WHAT YOU WILL DO ::
The expected output is the complete data, reproduced exactly.

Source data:
....

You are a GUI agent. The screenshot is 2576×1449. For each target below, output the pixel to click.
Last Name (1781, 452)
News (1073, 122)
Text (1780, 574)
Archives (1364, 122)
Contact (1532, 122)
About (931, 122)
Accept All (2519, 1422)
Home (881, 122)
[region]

....

RESPONSE ::
You are a GUI agent. The screenshot is 2576×1449. For each target below, output the pixel to click.
Last Name (1781, 452)
News (1073, 122)
Text (1780, 574)
Archives (1364, 122)
Contact (1532, 122)
About (931, 122)
Accept All (2519, 1422)
Home (881, 122)
[region]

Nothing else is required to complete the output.